I assume CS graduates know better now, because it became common knowledge in the field.
ekjhgkejhgk•19h ago
I said this at a company I worked and got made fun of because "it's so much more organized". My take away is that the average person has zero ability to think critically.
frozenlettuce•16h ago
TZubiri•18h ago
But of course understandeable code with comments simply has much more bandwidth of expression so it will get the best of both worlds.
I see writing commentless code like practicing playing piano only with your left hand, it's a showoff and you can get fascinatingly close to the original piece (See Godowsky's Chopin adaptations for the left hand), but of course when you are done showing off, you will play with both hands.
jffhn•17h ago
As John Carmack said: "if a lot of operations are supposed to happen in a sequential fashion, their code should follow sequentially" (https://cbarrete.com/carmack.html).
A single method with a few lines is easy to read, like the processor reading a single cache line, while having to jump around between methods is distracting and slow, like the processor having to read various RAM locations.
Depending on the language you can also have very good reasons to have many lines, for example in Java a method can't return multiple primitive values, so if you want to stick to primitives for performances you inline it and use curly braces to limit the scope of its internals.
zahlman•10h ago
But I definitely don't go about it the same way. Mr. Martin honestly just doesn't seem very good at implementing his ideas and getting the benefits that he anticipates from them. I think the core of this is that he doesn't appreciate how complex it is to create a class, at all, in the first place. (Especially when it doesn't model anything coherent or intuitive. But as Jeffries' Sudoku experience shows, also when it mistakenly models an object from the problem domain that is not especially relevant to the solution domain.)

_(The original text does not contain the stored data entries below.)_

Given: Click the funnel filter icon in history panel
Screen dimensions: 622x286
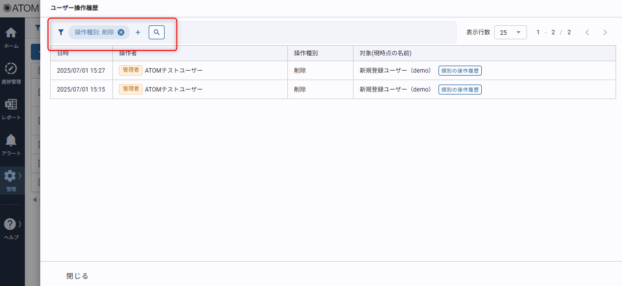Looking at the screenshot, I should [x=61, y=32].

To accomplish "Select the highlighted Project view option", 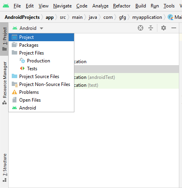I will pos(41,37).
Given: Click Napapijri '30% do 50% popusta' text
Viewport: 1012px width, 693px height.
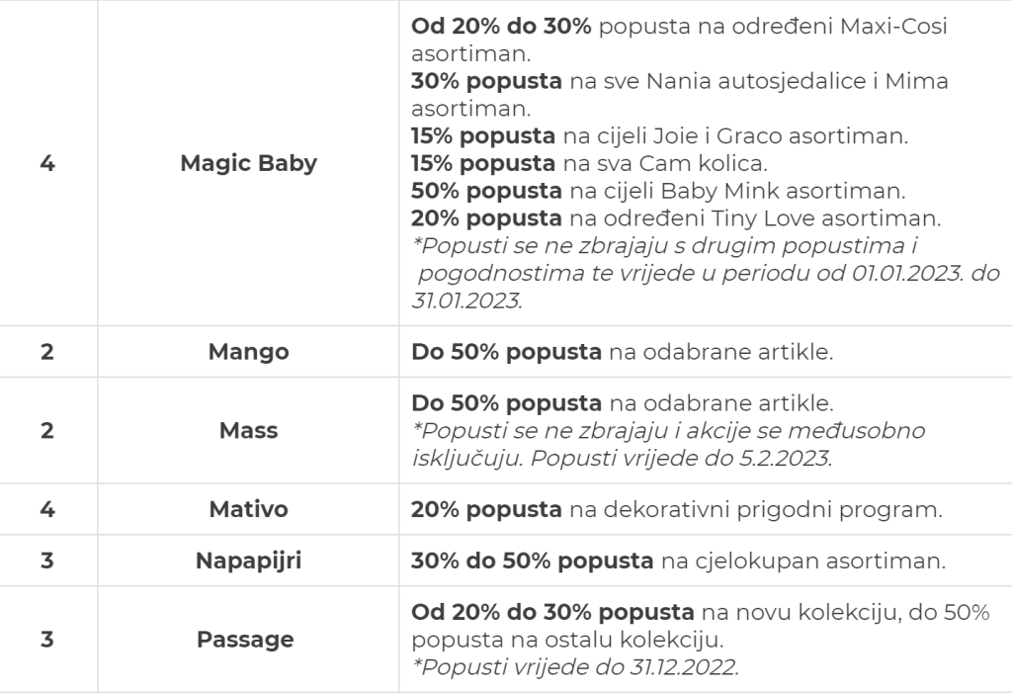Looking at the screenshot, I should (533, 561).

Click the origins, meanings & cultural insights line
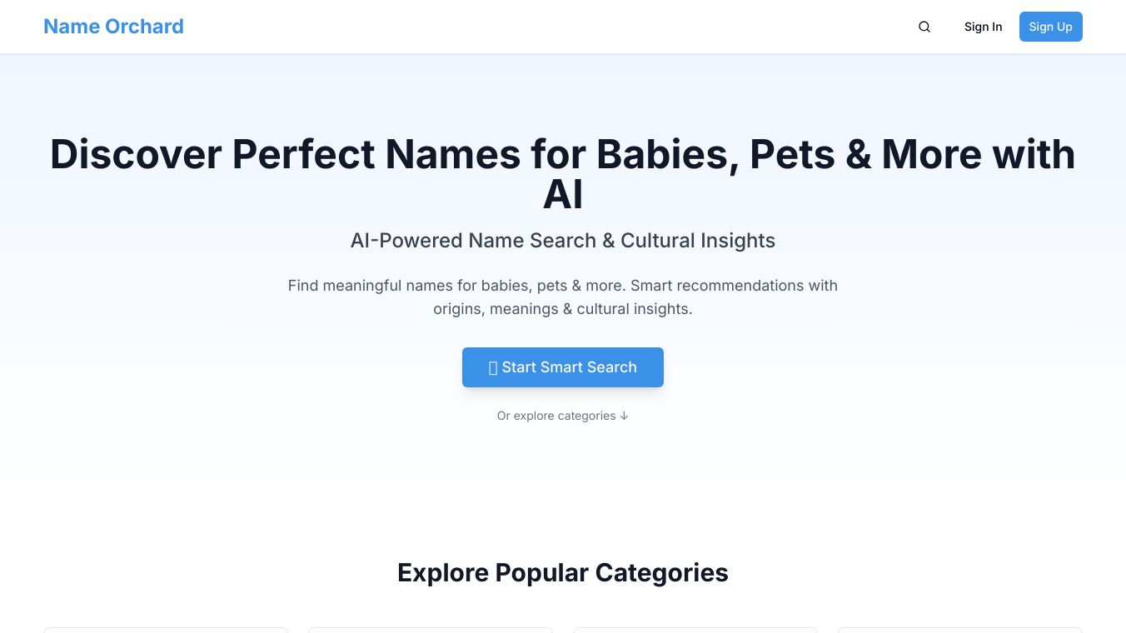563,309
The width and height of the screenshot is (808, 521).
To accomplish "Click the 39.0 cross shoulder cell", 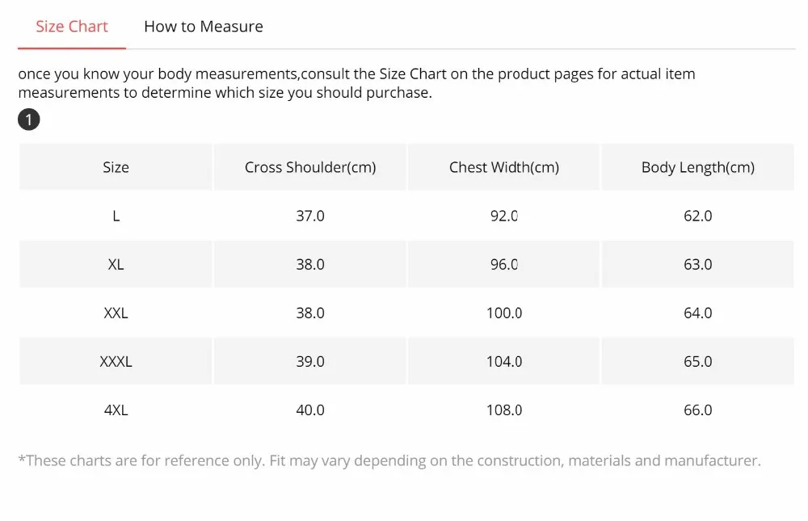I will point(310,361).
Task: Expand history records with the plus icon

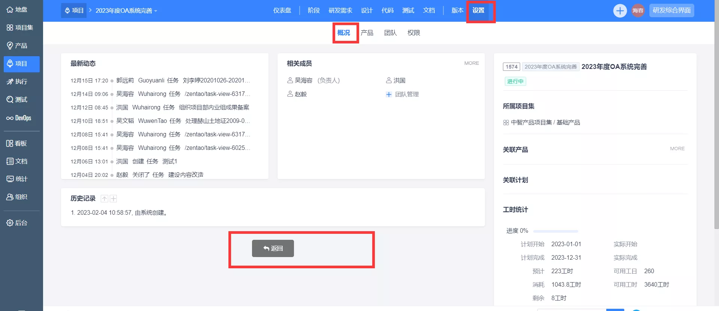Action: (113, 199)
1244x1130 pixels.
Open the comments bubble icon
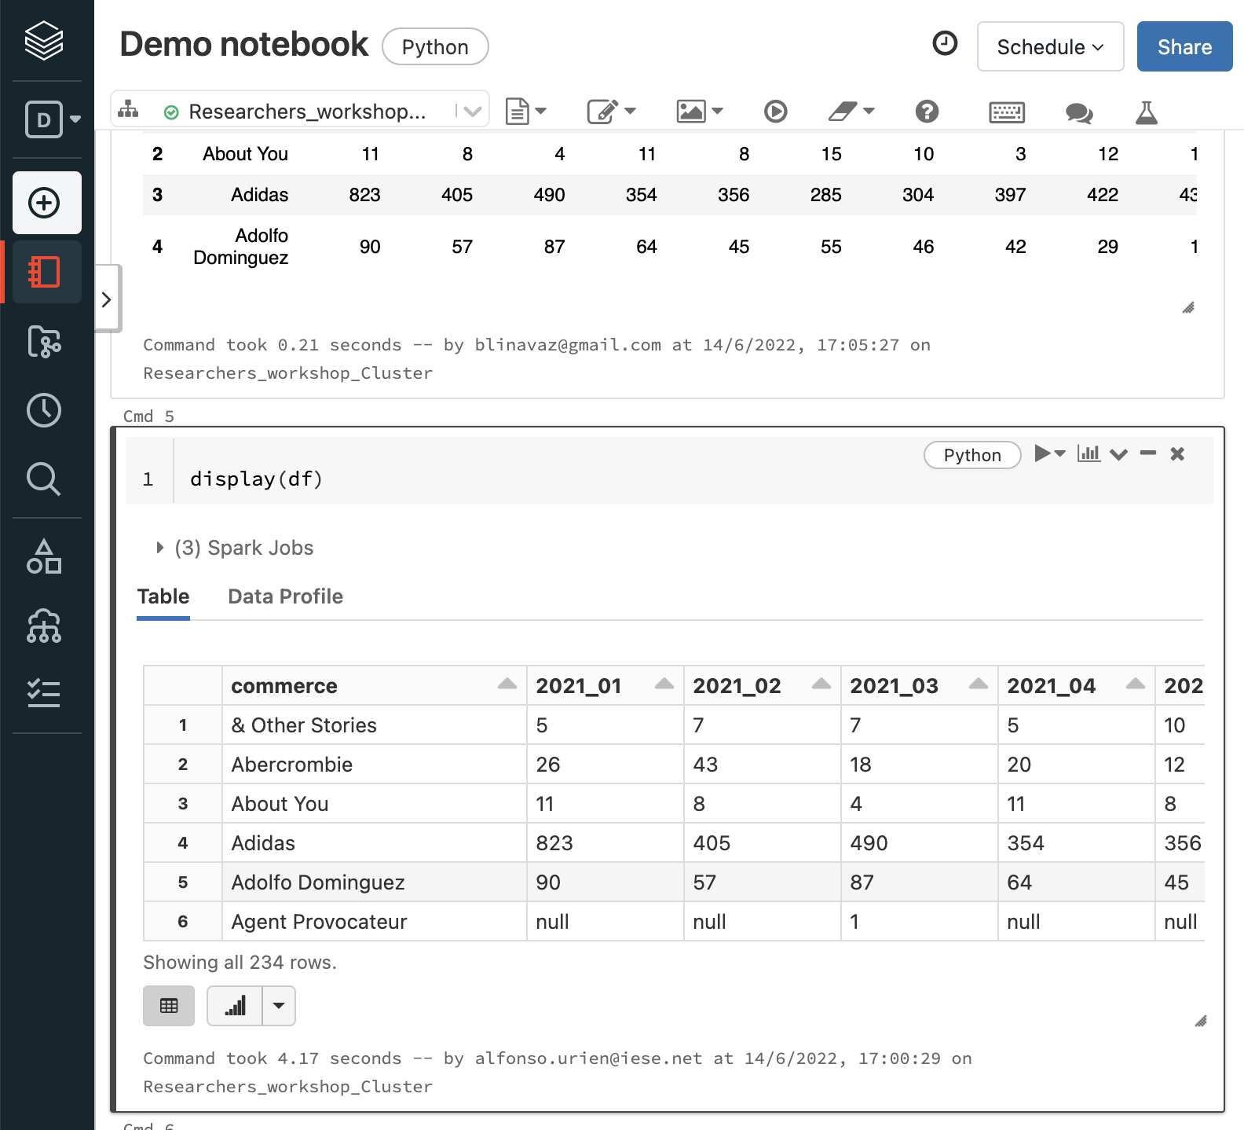[x=1078, y=112]
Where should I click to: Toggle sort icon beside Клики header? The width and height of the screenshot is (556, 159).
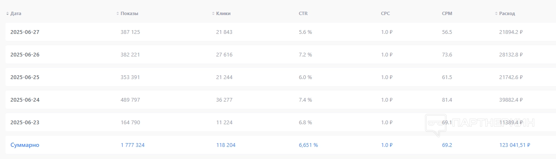point(213,13)

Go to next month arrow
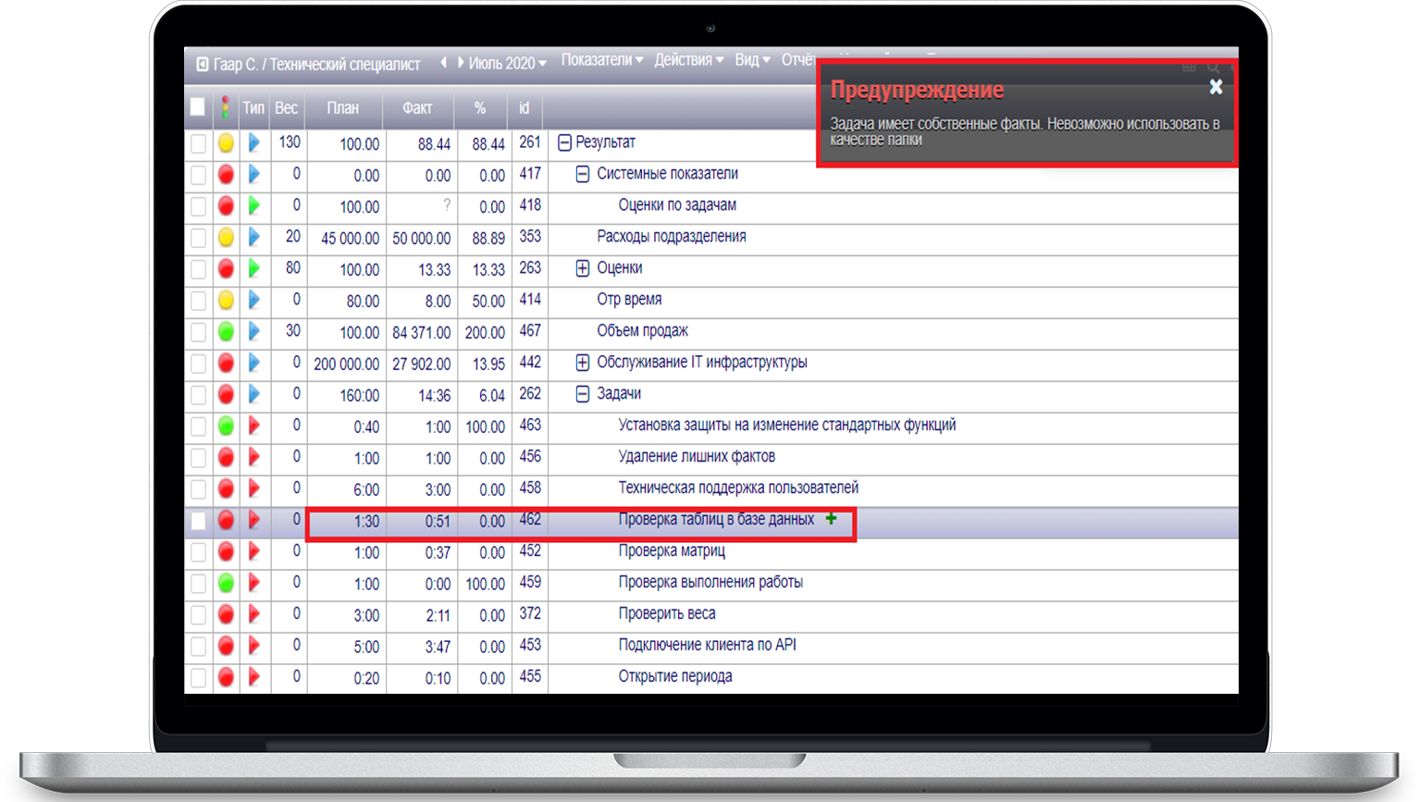click(x=460, y=63)

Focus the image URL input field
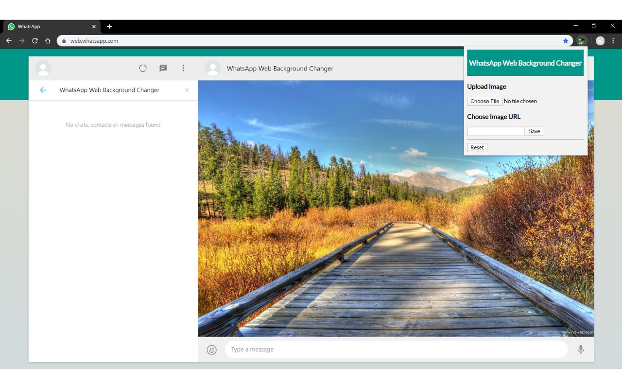tap(495, 131)
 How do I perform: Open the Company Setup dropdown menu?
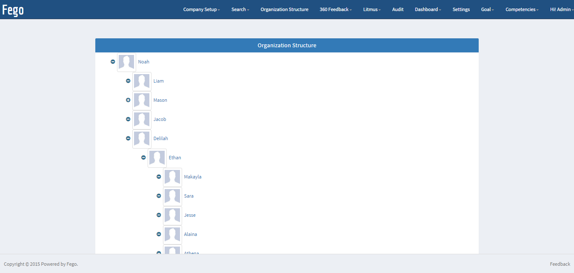click(201, 9)
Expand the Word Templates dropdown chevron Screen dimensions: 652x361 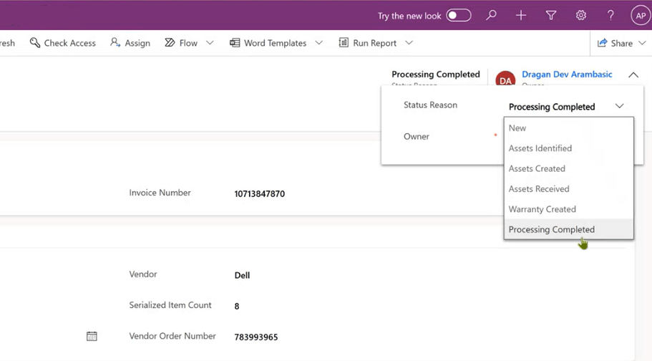[319, 43]
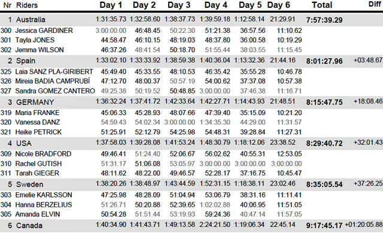The width and height of the screenshot is (383, 233).
Task: Select rider Jessica GARDINER
Action: coord(44,31)
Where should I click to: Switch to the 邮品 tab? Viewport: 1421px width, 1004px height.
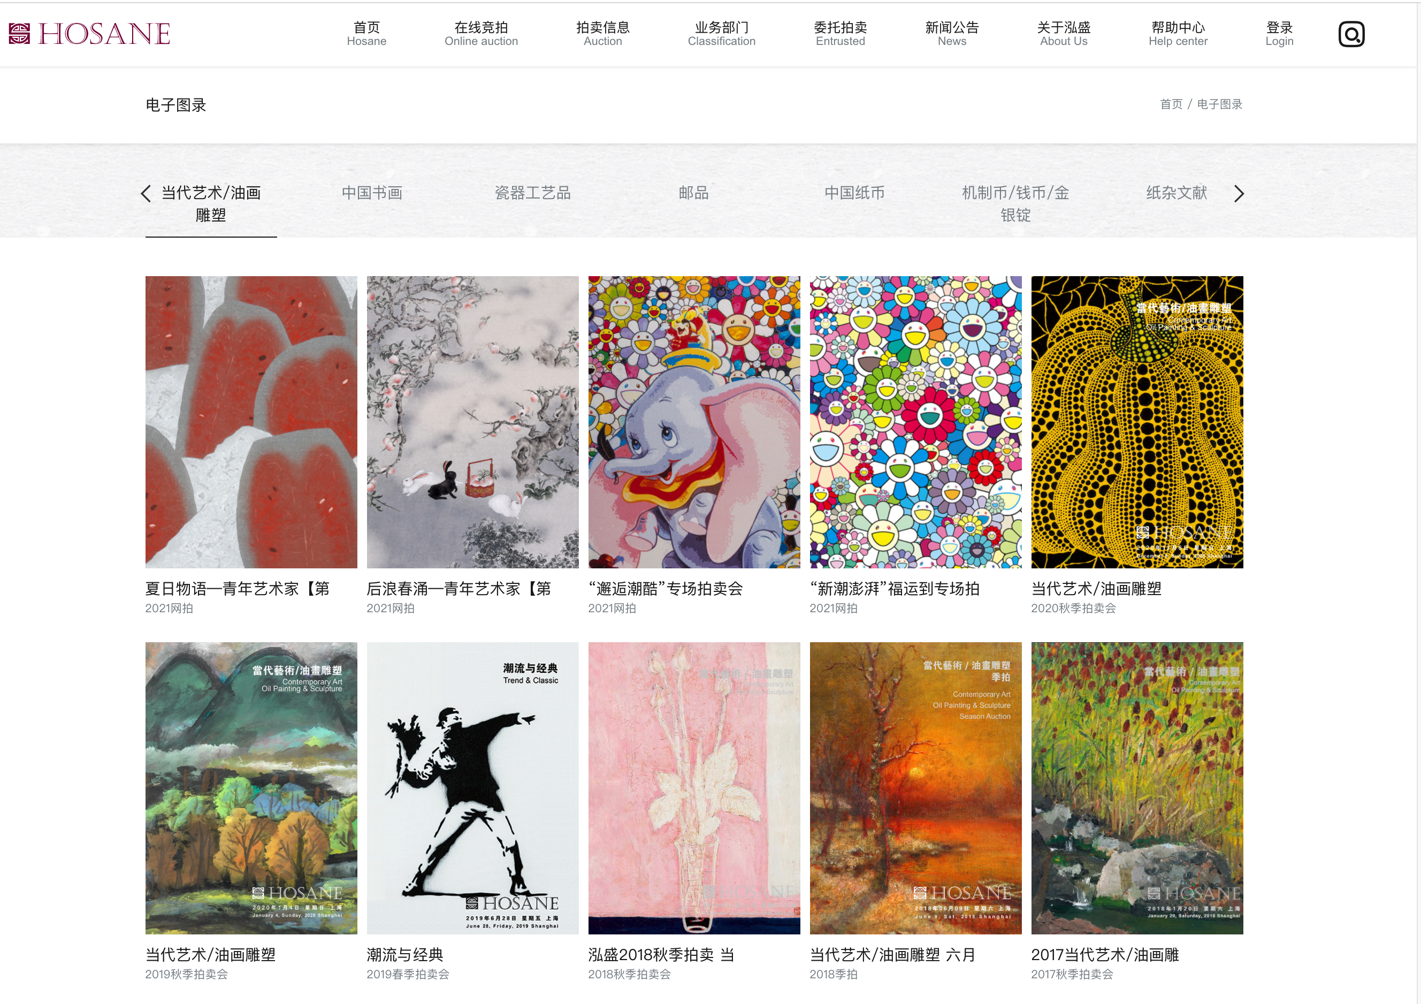click(x=693, y=193)
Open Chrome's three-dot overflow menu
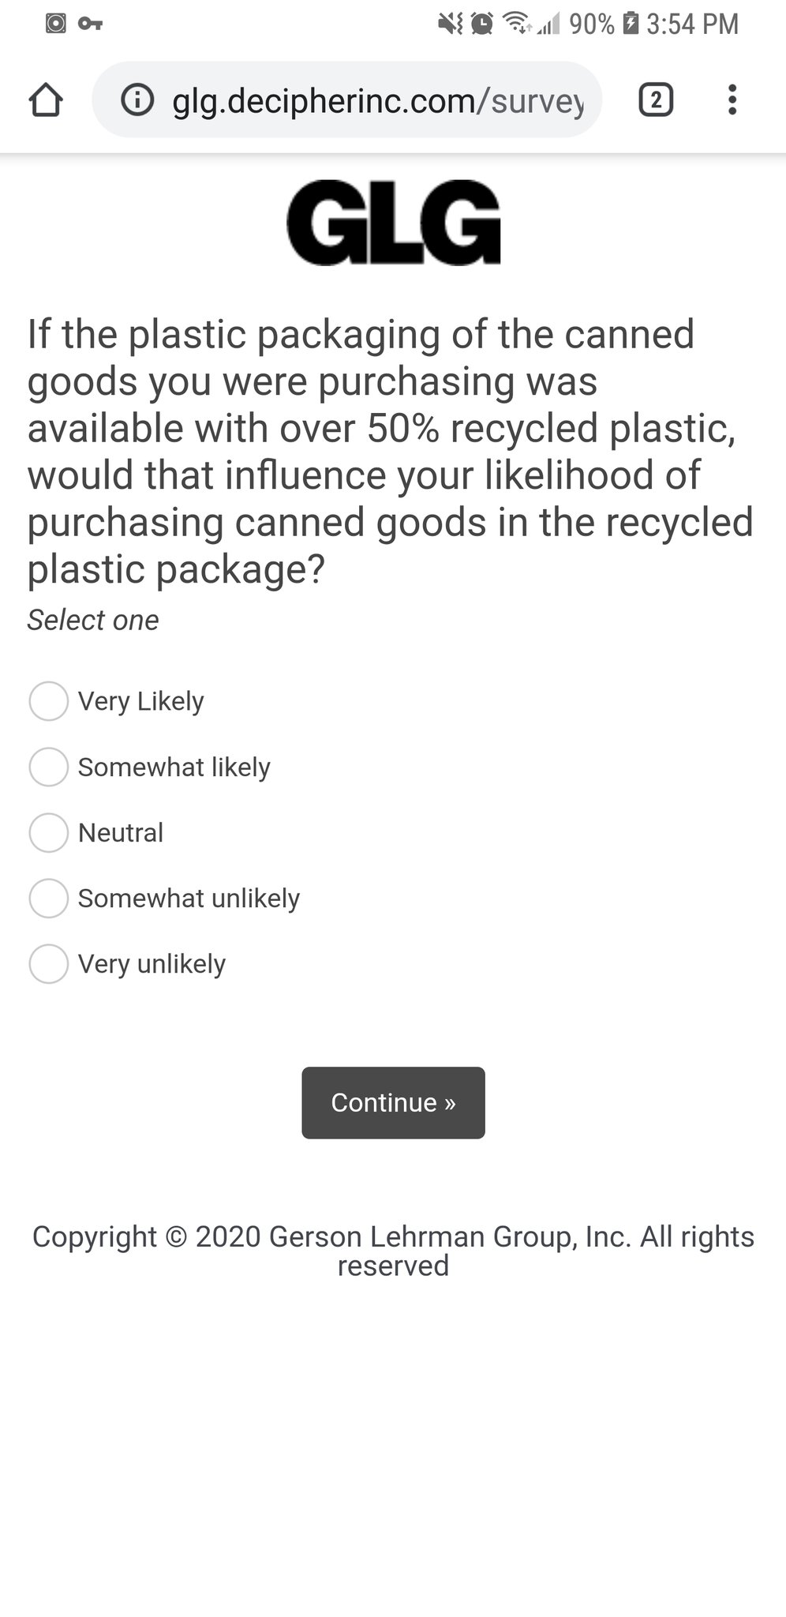Image resolution: width=786 pixels, height=1617 pixels. point(732,100)
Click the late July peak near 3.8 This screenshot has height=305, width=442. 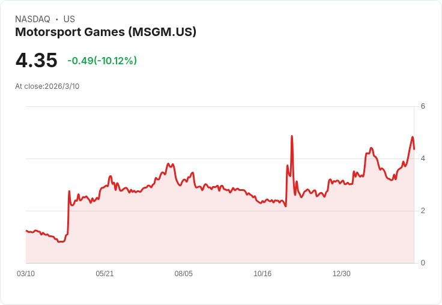pyautogui.click(x=168, y=164)
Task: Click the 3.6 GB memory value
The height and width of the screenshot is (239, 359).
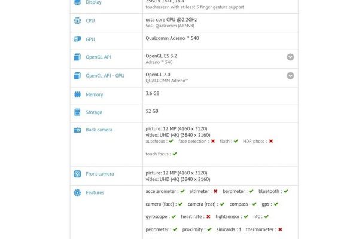Action: [152, 93]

The bit about parameters is also nonsense; pulling state from an implicit this-object is clearly worse than having it explicitly passed in, and is only pretending to have reduced dependencies. Similarly, in terms of cleanliness, mutating the this-object's state is worse than mutating a parameter, which of course is worse than returning a value. It's the sort of thing that you do as a concession to optimization, in languages (like, not Haskell family) where you pay a steep cost for repeatedly creating similar objects that have a lot of state information in common but can't actually share it.
As for single-line functions, I've found that usually it's better to inline them on a separate line, and name the result. The name for that value is about as... valuable as a function name would be. But there are always exceptions, I feel.
Rapzid•9h ago
Things were pretty dire until Sandi Metz introduced Ruby developers to the rest of the programming world with "Practical Object-Oriented Design". I think that helped start a movement away from "clever", "artisanal", and "elegant" and towards more practicality that favors the future programmer.
Does anyone remember debugging Ruby code where lines in stack traces don't exist because the code was dynamically generated at run time to reduce boilerplate? Pepperidge Farm remembers.